A first Rust macro

A while back, I left the university for a job in software development. I’m glad I made the change, and will write more about it later, though the basic reasoning can be found here.

In my new job I am nominally a Java programmer, but mainly I’ve been writing Rust. In general, I like it, but some of the design decisions irk me, and Ada remains my favorite.

That discussion can wait for later. For now, I want to show off my first Rust macro. I’ll explain what that is in a moment.

The problem

My motivation for writing the macro is that my experience with languages like Python and Ada, where one can initialize a list or array in one line.

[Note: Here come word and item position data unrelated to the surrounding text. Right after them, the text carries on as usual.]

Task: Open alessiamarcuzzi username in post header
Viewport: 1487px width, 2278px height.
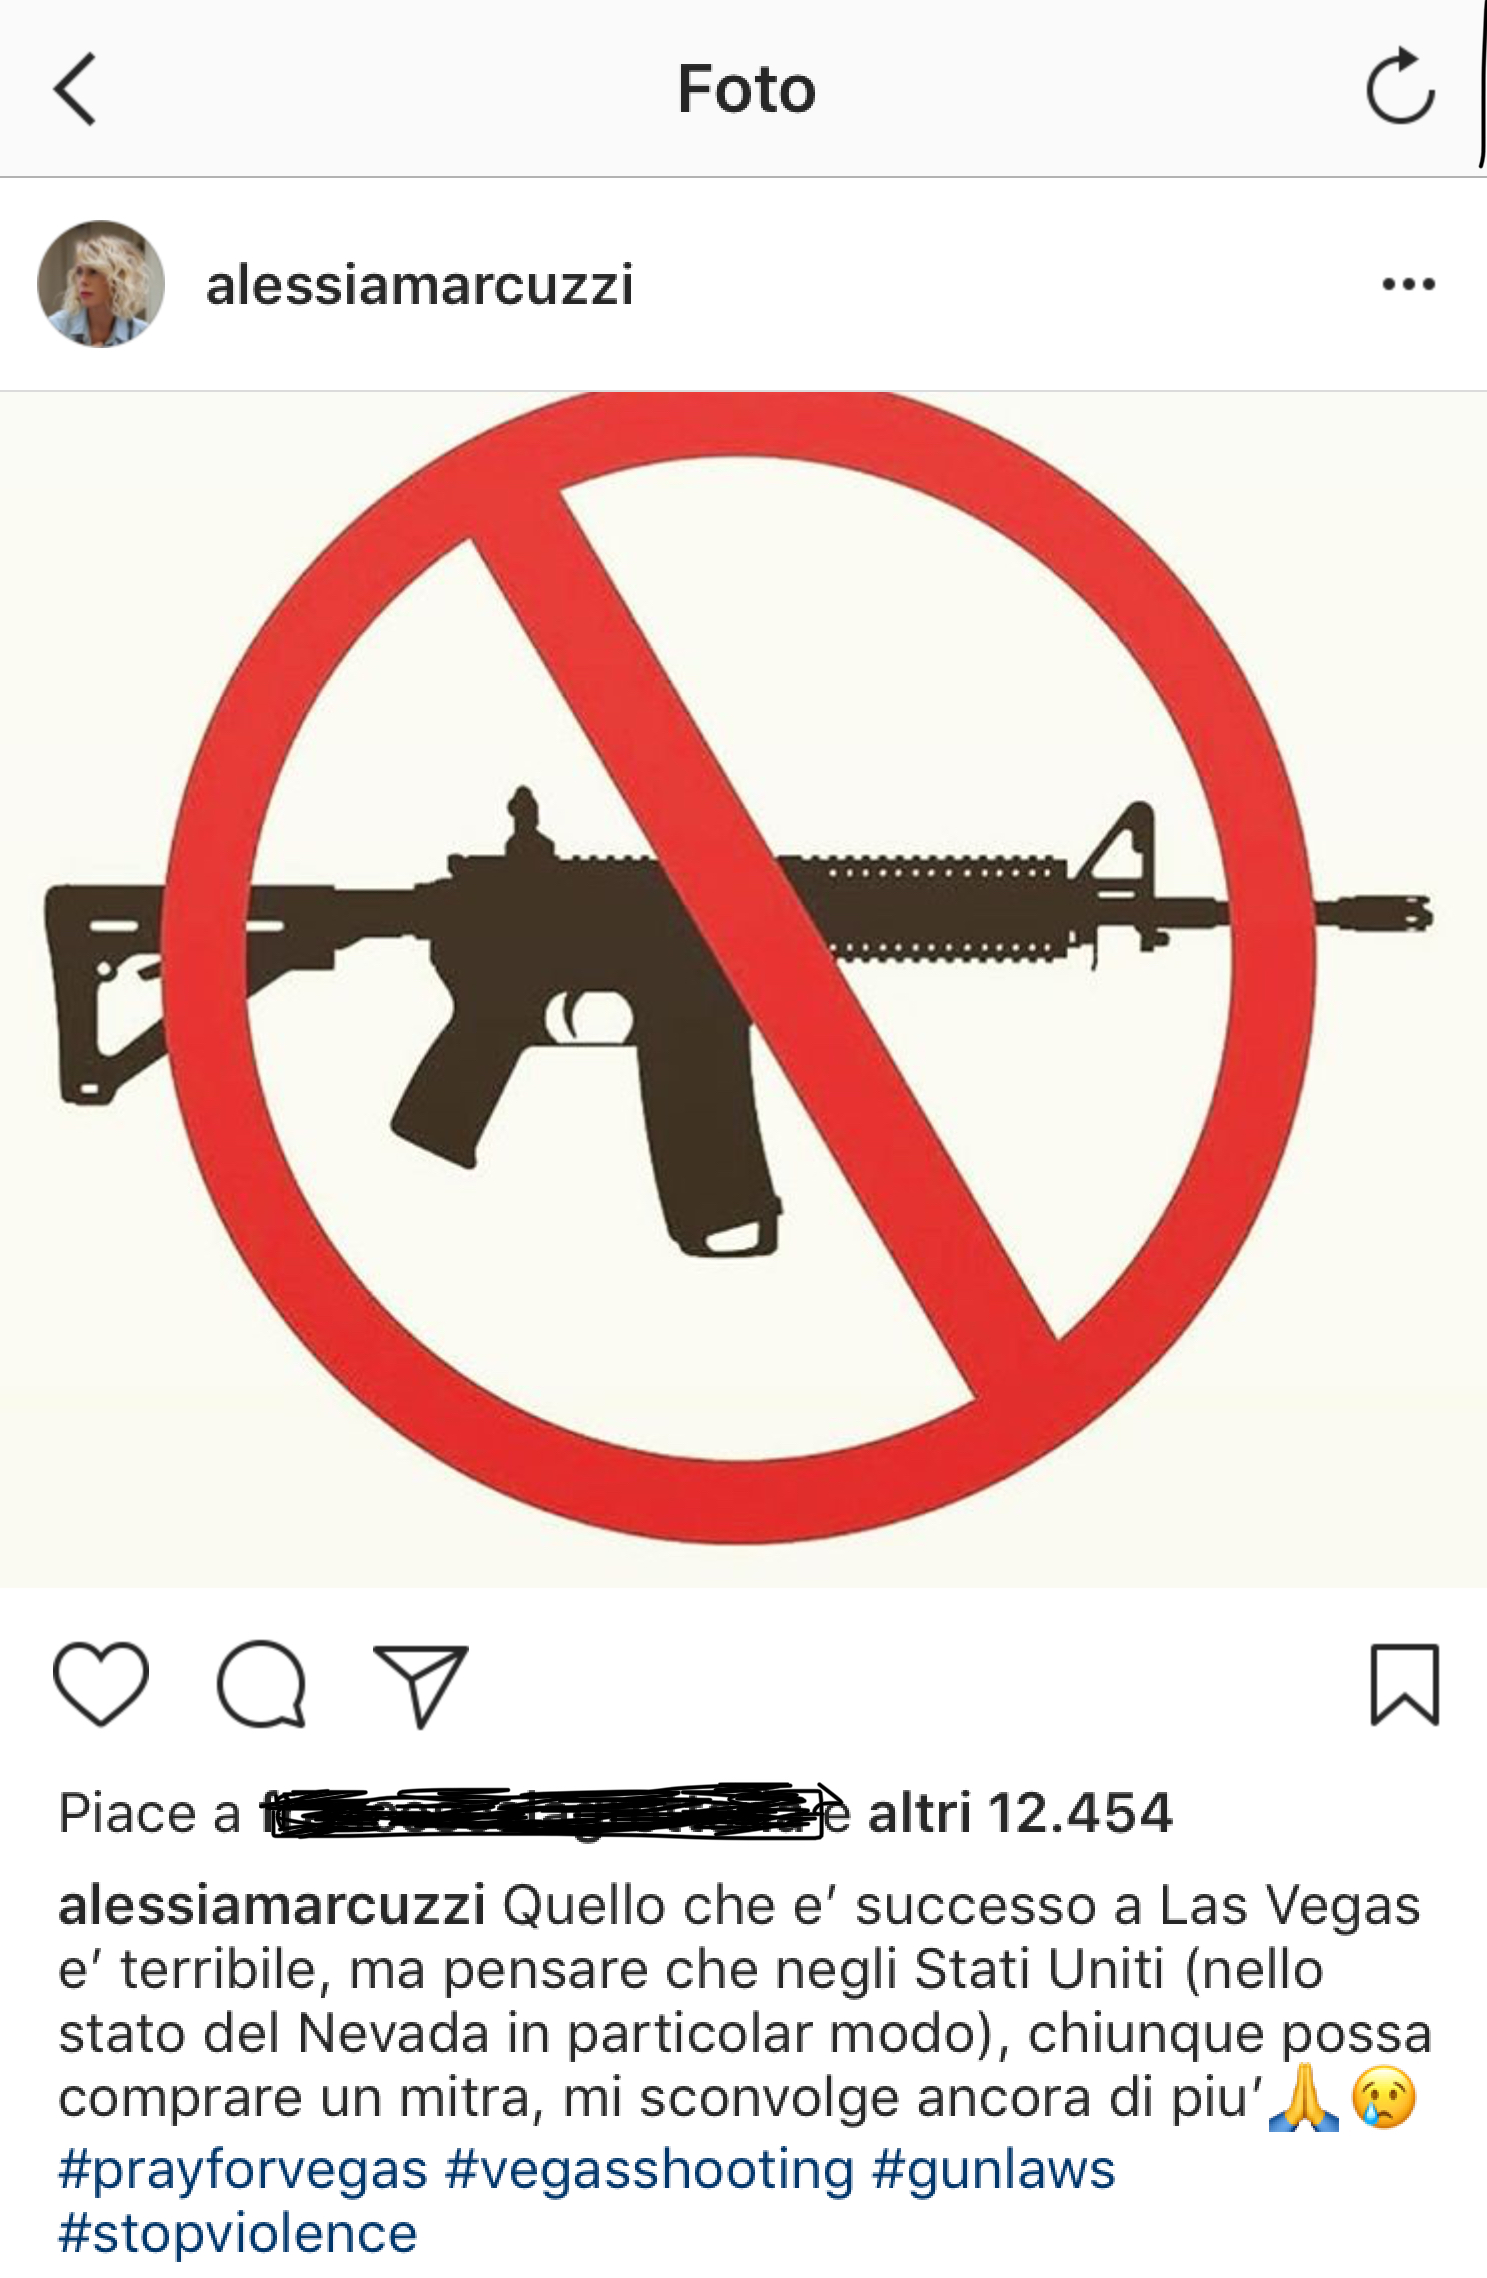Action: (419, 285)
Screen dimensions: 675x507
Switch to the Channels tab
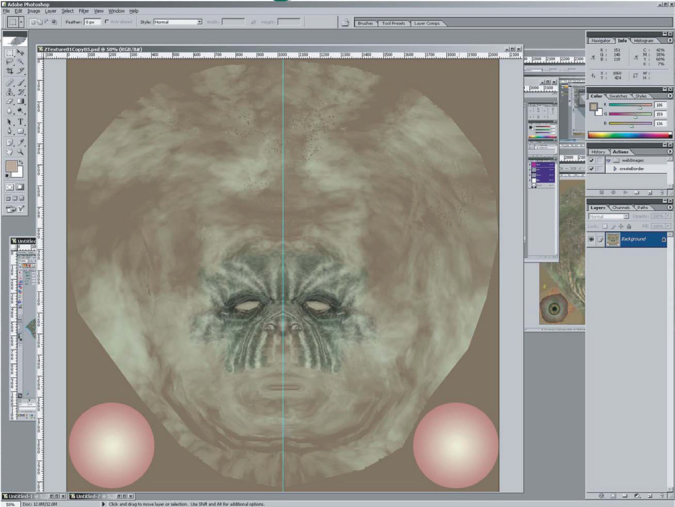(x=620, y=208)
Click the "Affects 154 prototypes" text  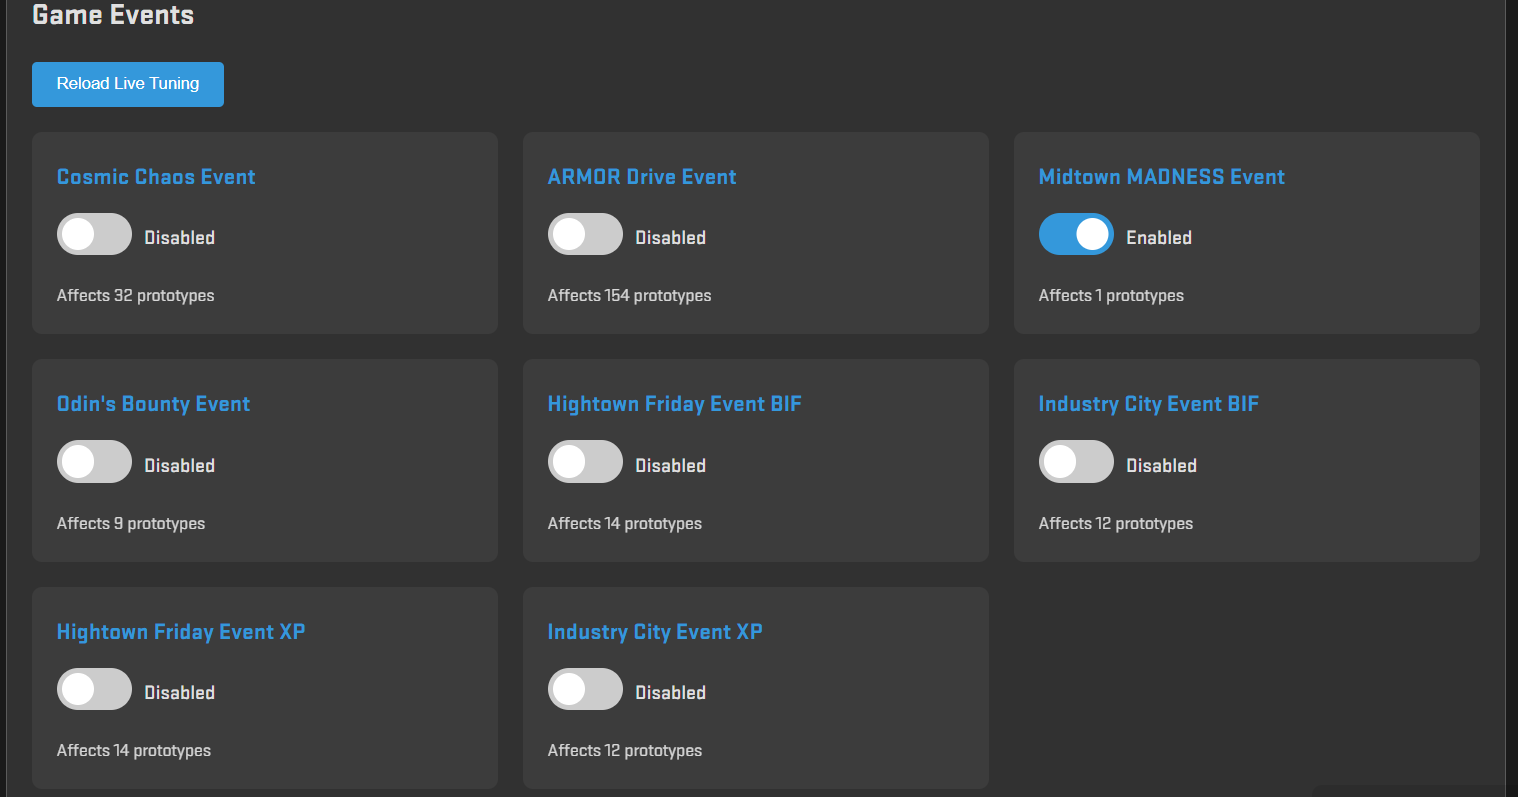[629, 296]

For instance, in Python you’d write:

l = [ i * i for i in range(n) ]

…while in Ada 2022you’d declare:

L: array ( 0 .. N ) of Integer := ( for I in 0 .. N => I * I );

The current edition of Rust has no way to do this. You have to do it in two steps:

let mut l = vec![];
for i in 0..n { l.push(i*i); }
// or maybe this instead
let mut l = Vec::with_capacity(n);
for i in 0..n { l.push(i*i); }

There are a few ways to do it, but they all requires at least two lines: one to initialize the vector (typically with 0’s), and one to fill it with the desired values. (So saith StackOverflow, at any rate.)

(Some Rust-familiar readers may object that one can, in fact, initialize some vectors in just one line. For instance: let l = vec!( 0, 1, 4, 9, 16 );. This is correct, so long as you know exactly how many elements you need at compile time, and don’t mind typing out their values exhaustively. However, if you don’t know the exact size at compile time, or don’t want to list the elements exhaustively, you need at least two lines.

The tool: Macros

Unlike Ada or Python, Rust offers a facility to “extend” the language, so to speak, via macros. You can think of a macro as a script that the compiler executes to replace some source code with other source code. If you’re familiar with C, then yes, it’s a lot like the C preprocessor, only safer and more powerful — just like almost everything in Rust is safer than C. In particular, Rust will hand you the relevant part of the source code’s abstract syntax tree, and you can mess with it to your heart’s content.

I needed to learn how to write macros, and the examples I found online were absolutely inadequate: either they were too trivial to be useful (looking at you, Rust By Example!) or they were too complicated and unhelpful for the problem I wanted to solve.

At first I tried attacking it with a declarative macro. I had trouble with it for a while, then concluded that I had to use a procedural macro. That conclusion was wrong, as it turns out; a colleague worked it out while I was struggling with procedural macros. It wasn’t quite what I wanted, so together we got it to where I wanted.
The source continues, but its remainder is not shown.